Performative Federated Learning: A Solution to Model-Dependent and Heterogeneous Distribution Shifts

Jin, Kun, Yin, Tongxin, Chen, Zhongzhu, Sun, Zeyu, Zhang, Xueru, Liu, Yang, Liu, Mingyan

arXiv.org Artificial Intelligence 

Traditional learning problems typically assume data distributions to be static. For applications such as face recognition, this is largely true and designing algorithms under such an assumption in general does not impact learning efficacy. This, however, is not true in many other domains. In some cases, there may be a natural evolution and shift in the distribution, e.g., in weather and climate data, in which case new data need to be acquired periodically and the algorithm re-trained to remain up to date.
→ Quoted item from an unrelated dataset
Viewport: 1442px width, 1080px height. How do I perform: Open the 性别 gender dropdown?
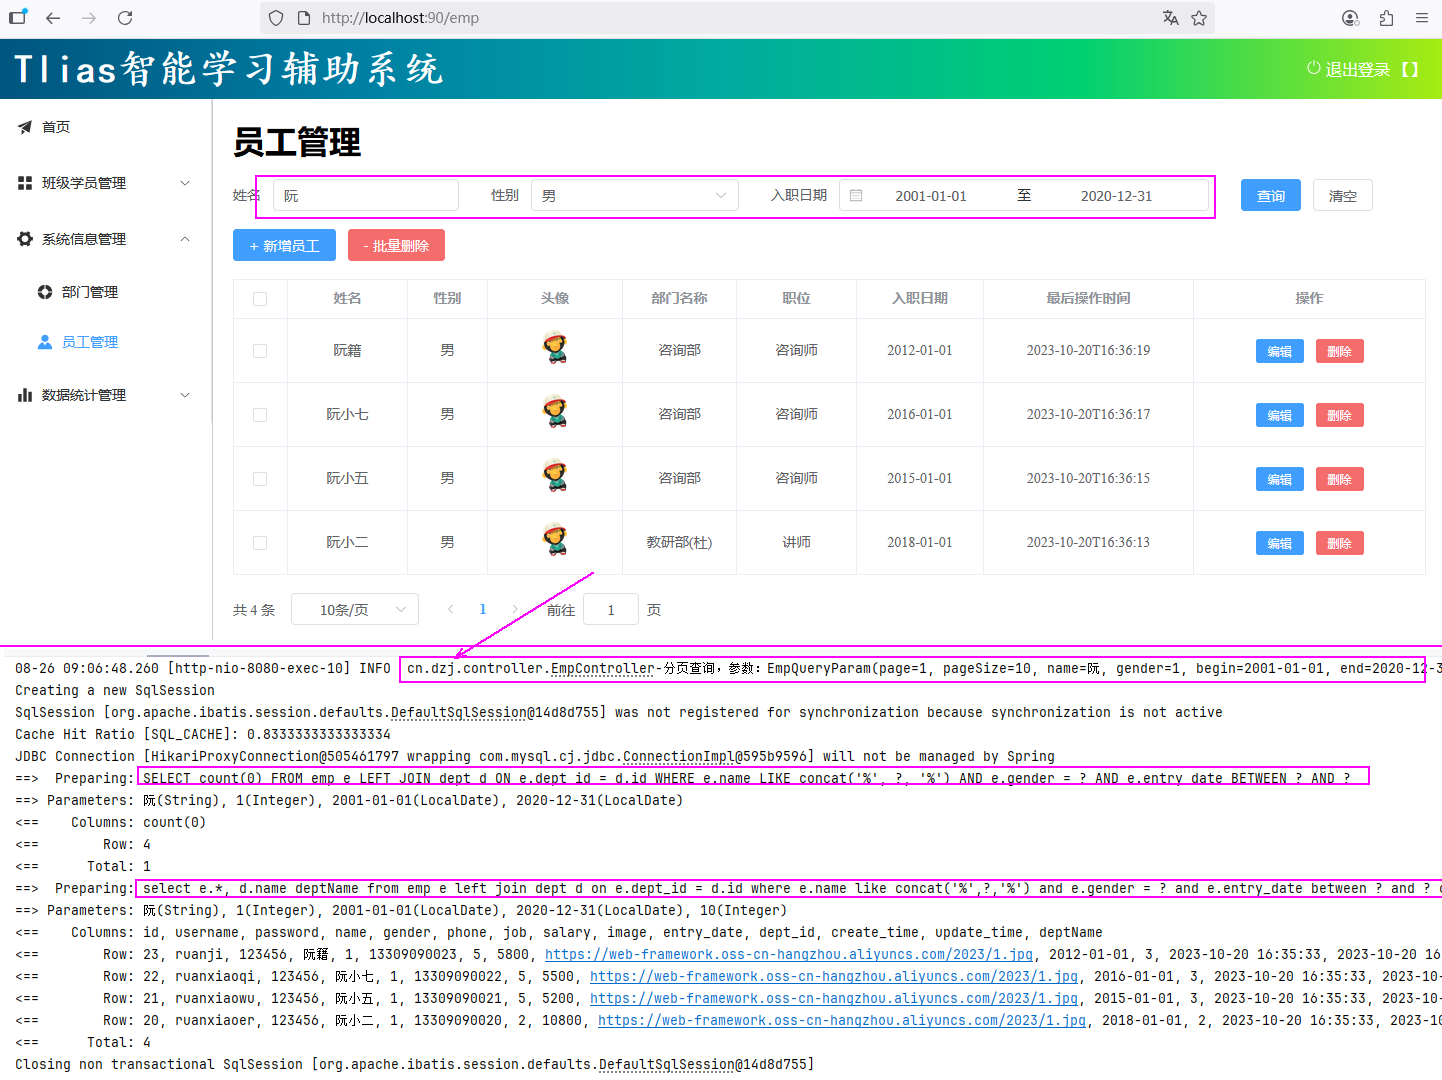pyautogui.click(x=634, y=196)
In other cases, the distribution shift is the result of the very learning outcome, when individuals respond to the algorithmic decisions they are subjected to. For instance, when users with certain accents perceive larger-than-acceptable errors from a speech recognition software and therefore stop using it, this can directly impact the type of speech samples collected by the software used for training the next generation of the product. Another example is "gaming the algorithm", where users through honest or dishonest means attempt to improve critical features so as to obtain a favorable decision by the algorithm (e.g., in loan approvals or job applications). This again can directly lead to the distributional change in features and label that the algorithm relies on for decision making.